Tim Brock is a freelance data analysis and visualisation consultant with a PhD in physics. His website can be found at datatodisplay.com

#### Further reading

- Sense about Science’s “Making sense of screening” is a 16-page guide that aims to help readers weight up “the benefits and harms of health screening programmes”. Areas covered include “What does screening actually tell you?” and “Why don’t we screen more people, more often, for more conditions?”. The latter section includes an important list, describing some of the negative effects of screening programmes. These include psychological harm and patients facing unnecessary procedures.
- One of the most significant papers to examine human graphical perception is probably “Graphical Perception: Theory, Experimentation, and Application to the Development of Graphical Methods” by William S. Cleveland and Robert McGill in the
*Journal of the American Statistical Association*. It looks at “elementary perceptual tasks” and how accurate we are at performing them. - David Colquhoun’s “An investigation of the false discovery rate and the misinterpretation of p-values” article for Royal Society Open Science looks first at “The screening problem” and uses tree diagrams as a means of displaying information.
- “How to Improve Bayesian Reasoning Without Instruction: Frequency Formats” is a paper in the
*Psychological Review*by Gerd Gigerenzer and Ulrich Hoffrage.

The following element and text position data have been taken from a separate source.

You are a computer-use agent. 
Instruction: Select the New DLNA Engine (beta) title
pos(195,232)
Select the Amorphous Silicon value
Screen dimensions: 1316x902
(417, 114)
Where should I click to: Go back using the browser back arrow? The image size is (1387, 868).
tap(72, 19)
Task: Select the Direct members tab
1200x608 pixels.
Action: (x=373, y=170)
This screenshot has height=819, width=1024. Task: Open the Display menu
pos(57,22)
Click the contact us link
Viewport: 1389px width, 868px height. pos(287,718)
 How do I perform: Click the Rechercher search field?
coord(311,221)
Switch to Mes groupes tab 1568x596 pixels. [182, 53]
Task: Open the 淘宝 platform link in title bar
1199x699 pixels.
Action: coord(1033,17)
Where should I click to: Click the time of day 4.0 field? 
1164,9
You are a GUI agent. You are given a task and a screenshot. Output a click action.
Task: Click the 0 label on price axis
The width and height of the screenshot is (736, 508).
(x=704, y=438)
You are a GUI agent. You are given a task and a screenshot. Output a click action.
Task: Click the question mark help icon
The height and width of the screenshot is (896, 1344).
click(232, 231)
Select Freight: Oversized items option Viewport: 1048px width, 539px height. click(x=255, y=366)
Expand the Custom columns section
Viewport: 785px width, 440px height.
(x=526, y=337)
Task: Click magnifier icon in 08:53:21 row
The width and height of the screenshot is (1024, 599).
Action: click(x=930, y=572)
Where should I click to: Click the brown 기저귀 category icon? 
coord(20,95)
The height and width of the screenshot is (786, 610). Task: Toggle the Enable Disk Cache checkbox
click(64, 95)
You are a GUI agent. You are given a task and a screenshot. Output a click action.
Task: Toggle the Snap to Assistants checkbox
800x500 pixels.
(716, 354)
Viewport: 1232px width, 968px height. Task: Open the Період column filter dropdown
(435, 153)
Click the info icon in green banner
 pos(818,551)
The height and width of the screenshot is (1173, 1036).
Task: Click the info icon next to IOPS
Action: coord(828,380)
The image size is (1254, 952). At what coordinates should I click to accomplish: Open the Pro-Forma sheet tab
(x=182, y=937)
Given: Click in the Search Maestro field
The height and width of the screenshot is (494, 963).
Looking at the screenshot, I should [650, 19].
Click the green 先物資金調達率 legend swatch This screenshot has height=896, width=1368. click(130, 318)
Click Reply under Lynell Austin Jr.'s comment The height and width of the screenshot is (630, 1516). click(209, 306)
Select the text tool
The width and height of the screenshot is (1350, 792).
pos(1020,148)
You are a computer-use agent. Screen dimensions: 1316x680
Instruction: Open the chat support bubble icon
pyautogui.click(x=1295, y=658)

It compares probability and frequency formats for describing screening-test problems, using Eddy’s example discussed briefly near the start of this article. - Luana Micallef uses a variation on the unit chart in her YouTube video that explains Eddy’s breast-cancer screening problem.
- arbital.com has a guide to Bayes’ rule. This includes cartoonish versions of unit charts and waterfall diagrams, which are similar to decision trees.